U.S. biologists reported on Tuesday that they have discovered a crucial protein link to wound healing, which may help treat severe complications of diseases such as diabetes and eczema at University of California in San Diego (UCSD).
A protein previously linked only to cell death plays a critical role in the healing of wounds in laboratory mice. This protein, known as caspase 8, is deficient in humans with eczema but produced in excess amounts by diabetics, according to their discovery, which will be published in the upcoming issue of journal Nature.
The researchers said their discovery may explain why many diabetics lack normal wound responses and suffer severe complications from minor cuts and scrapes, and why those with eczema exhibit a chronic inflammation of the skin that compromises its protective function.
They examined laboratory mice that have been knocked out the gene in the epidermis necessary for the production of caspase 8. "Not only does the loss of this protein stimulate inflammation, which brings in a rush of cells designed to stop microbes from infecting the wound," said Colin Jamora, the researcher who headed the research team. " But it also stimulates the production of stem cells that provide the materials to help close the wound."

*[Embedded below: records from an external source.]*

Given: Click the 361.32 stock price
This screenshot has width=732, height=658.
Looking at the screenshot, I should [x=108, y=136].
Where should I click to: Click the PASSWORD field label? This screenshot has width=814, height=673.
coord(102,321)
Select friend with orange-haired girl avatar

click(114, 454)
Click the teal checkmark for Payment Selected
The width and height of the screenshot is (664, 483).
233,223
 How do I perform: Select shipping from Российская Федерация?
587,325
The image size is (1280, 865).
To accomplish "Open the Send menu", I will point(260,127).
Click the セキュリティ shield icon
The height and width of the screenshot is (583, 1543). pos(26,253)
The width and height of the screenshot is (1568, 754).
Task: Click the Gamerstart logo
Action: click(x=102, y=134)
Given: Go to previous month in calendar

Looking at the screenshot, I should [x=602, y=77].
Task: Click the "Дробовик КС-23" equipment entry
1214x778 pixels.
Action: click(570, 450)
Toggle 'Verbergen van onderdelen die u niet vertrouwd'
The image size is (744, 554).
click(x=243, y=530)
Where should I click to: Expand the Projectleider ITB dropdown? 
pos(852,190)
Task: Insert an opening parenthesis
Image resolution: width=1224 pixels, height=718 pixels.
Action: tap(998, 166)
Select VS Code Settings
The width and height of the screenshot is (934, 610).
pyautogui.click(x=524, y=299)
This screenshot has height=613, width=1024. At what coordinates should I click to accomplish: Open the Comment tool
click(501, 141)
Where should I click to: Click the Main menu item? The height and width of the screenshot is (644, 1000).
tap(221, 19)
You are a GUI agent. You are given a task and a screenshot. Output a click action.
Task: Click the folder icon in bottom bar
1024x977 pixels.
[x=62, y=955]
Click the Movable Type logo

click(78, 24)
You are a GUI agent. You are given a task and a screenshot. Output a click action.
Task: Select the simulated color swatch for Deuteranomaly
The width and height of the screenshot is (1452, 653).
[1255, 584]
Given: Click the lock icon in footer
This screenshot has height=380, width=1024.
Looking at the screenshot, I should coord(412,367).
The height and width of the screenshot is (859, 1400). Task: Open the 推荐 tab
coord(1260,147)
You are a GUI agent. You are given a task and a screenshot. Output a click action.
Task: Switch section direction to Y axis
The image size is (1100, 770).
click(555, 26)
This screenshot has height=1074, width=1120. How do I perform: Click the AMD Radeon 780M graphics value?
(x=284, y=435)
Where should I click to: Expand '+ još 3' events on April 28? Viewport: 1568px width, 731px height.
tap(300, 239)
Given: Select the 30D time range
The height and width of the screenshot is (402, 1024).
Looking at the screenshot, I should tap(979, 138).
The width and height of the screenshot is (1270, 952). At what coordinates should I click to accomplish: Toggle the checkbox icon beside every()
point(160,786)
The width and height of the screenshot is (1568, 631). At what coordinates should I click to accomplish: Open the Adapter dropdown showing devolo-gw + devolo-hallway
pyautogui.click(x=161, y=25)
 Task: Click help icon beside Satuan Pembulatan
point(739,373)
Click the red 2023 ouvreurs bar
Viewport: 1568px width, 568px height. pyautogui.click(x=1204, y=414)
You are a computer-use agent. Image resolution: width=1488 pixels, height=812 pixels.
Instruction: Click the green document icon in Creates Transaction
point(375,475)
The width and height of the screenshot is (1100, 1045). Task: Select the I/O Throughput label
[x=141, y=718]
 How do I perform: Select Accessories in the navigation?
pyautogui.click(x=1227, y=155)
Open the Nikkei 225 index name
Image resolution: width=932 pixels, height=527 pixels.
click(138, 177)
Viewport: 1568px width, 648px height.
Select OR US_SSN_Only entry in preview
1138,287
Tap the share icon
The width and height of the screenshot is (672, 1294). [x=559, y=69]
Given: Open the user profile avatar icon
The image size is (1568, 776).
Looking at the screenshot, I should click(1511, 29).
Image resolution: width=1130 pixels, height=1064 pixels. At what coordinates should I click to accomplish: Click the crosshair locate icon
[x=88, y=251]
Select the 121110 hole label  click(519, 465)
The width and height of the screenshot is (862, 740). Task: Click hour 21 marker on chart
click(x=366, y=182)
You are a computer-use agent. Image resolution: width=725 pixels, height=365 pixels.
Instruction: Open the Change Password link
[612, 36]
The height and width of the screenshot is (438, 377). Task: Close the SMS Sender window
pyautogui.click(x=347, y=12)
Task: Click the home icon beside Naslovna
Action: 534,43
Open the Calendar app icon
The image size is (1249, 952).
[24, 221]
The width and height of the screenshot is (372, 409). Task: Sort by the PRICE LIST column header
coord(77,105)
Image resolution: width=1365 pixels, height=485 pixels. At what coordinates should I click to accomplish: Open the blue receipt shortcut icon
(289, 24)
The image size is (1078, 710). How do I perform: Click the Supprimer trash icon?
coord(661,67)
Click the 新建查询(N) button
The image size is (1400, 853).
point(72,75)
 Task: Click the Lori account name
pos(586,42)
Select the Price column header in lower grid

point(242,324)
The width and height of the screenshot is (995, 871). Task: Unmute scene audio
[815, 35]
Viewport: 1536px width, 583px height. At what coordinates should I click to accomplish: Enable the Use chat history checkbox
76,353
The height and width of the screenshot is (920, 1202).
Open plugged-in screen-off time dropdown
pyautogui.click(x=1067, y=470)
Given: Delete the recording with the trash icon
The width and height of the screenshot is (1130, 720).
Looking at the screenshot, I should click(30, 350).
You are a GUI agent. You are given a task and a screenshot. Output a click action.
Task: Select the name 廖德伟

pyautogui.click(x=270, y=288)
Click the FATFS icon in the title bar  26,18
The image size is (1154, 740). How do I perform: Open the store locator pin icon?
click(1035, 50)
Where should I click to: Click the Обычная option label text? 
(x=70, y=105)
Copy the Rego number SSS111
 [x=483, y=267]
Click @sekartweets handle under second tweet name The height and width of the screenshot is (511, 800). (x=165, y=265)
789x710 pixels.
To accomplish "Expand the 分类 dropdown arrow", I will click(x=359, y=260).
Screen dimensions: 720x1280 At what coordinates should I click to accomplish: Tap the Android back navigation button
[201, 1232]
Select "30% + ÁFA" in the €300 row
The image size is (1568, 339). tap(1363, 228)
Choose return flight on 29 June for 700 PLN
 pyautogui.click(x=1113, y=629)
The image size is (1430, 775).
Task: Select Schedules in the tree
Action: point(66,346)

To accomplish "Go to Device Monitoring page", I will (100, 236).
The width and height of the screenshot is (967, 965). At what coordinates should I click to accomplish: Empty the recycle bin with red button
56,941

In order to heal wounds, animals have three responses: inflammation, in which the body brings disease-fighting cells to the site of the wound; proliferation, in which stem cells are triggered to produce more skin cells to fill the wound; and remodeling, in which the skin is smoothed over to look as normal as possible.
The research team discovered that the loss of caspase 8 in the epidermis actually releases a protein from the cells called interleukin 1-alpha that can travel deeper into the tissue to recruit immune cells and cause the local reservoirs of stem cells in the skin to start proliferating. This is the first time researchers can demonstrate that caspase 8 triggers the release of this special protein and how it does so.
The UCSD researchers are now studying laboratory mouse models of human diabetes, which produce excess amounts of caspase 8, to determine whether artificial damping of caspase 8 will restore their ability to heal wounds.
"We are also using the caspase-8-knockout mouse as a model system to study eczema in order to identify the players that contribute to this disorder and thereby unveil new therapeutic targets to attack a disease that affects 10 to 20 percent of children worldwide," Jamora said.